Digital Wallet - Paymo Solution
Let's define the constraints of the problem. It is needed the batch input file to have the origin/dest ID. Although, I have consider the date for comparison purpose, for optimized version date has been ignored. Also, it is not relevant to consider the amount, or if it is positive amount, or the message. Therefore, amount and message are ignored too.
The solution has been implemented using C/C++. You can compile the file using the Makefile in /src folder. You will need g++ 5.0 or higher for compilation process. This test has been tested in Linux Ubuntu 14, and Mac OS X Sierra 10.12.1
For each element in paymo_stream.txt file, we select the "origin" input Id, and the "dest" input id.
If there was a previous transaction, then trusted. Otherwise, unverified. There are two version for this feature, unoptimized and optimized. The optimized version is set by default since it provides better runtime execution. The unoptimized uses vector as structure to traverse stream data and batch date. The optimized version uses hashTable leveraging unordered_map STL structure from C++, it is highly optimized to run millions of data points. Testing 3M data points in a batch of 4M, it takes less than 2 seconds in a low_end CPU.
If there was a previous transaction, then trusted. Otherwise, check the friends of origin, and the friends of dest, and check intersection between the two sets of friends. If there is intersection, then trusted. Otherwise, unverified.
There are also two versions of this feature. Unoptimized uses vector structure. And optimized version uses hashtable leveraging unordered_map<int , vector>, where int is the key, and vector are the transactions performed.
We can apply graph structure here, and using Dikjstra algorithm, check if the shortest path between "origin" and "dest" is less than equal to four, then trusted. Otherwise, unverified. There are two versions of this features as well.
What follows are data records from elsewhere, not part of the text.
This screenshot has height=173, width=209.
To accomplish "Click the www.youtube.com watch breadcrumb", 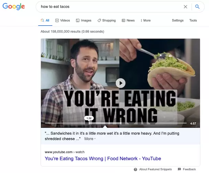I will click(x=65, y=152).
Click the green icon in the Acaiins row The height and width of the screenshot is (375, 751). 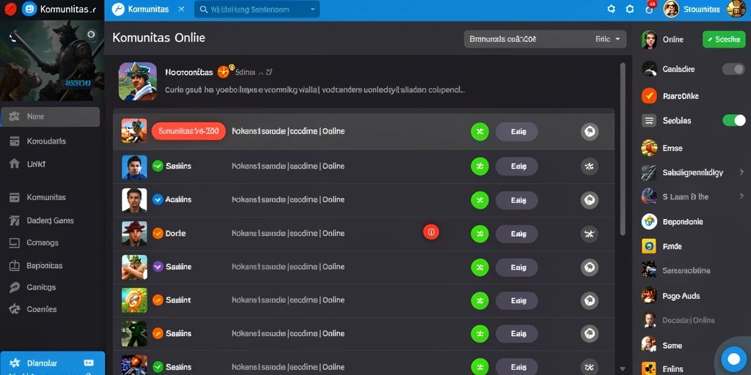tap(480, 200)
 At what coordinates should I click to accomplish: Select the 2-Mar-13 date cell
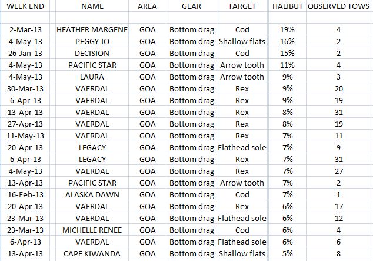pyautogui.click(x=25, y=29)
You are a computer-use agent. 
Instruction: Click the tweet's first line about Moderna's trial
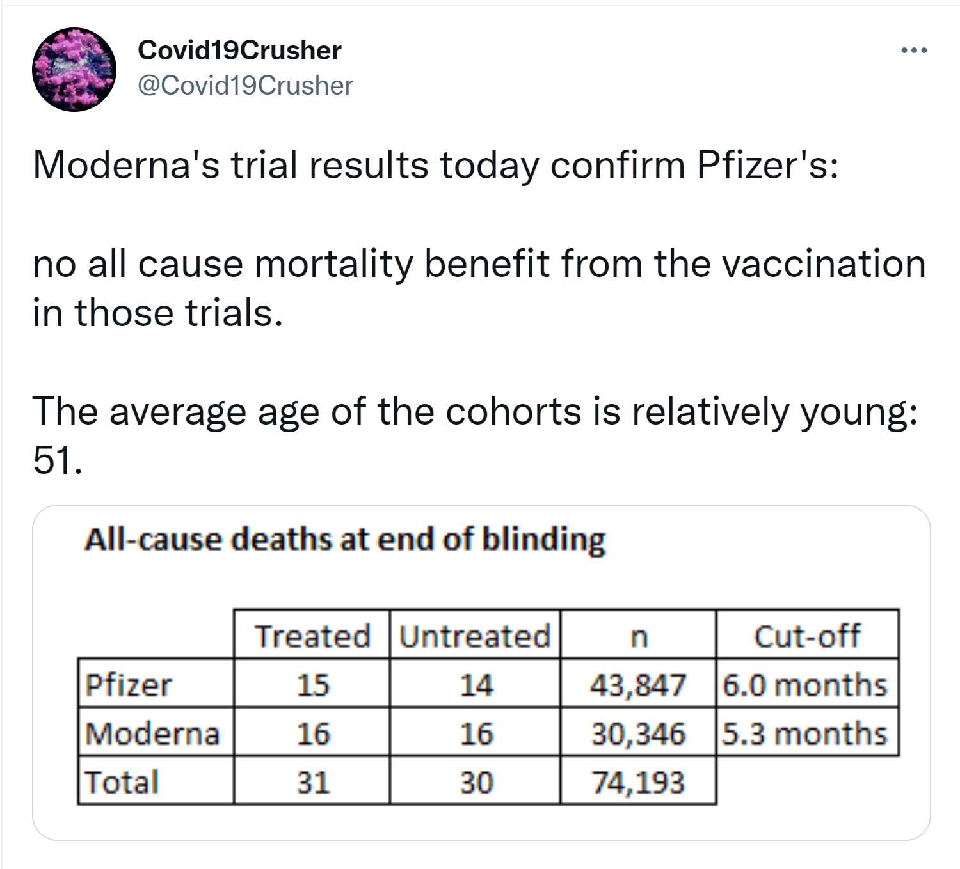[x=435, y=166]
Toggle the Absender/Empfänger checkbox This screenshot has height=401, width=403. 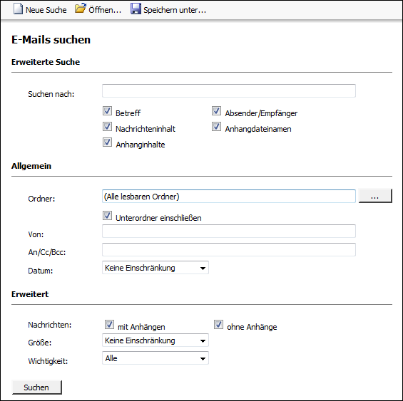coord(216,111)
The unoptimized uses graph structure leveraging vector, where node is struct defined by "value" (key), and vector which represents adj list of edges from "value" to other nodes. I created batch graph using this approach, and implemente Dikjstra algorithm. The time performance is not so good, that is why I decided to move to hashtable leveraging STL unordered_map<int, vector>, where int reprensets the key value, and vector the adj list of edges from key value to other nodes.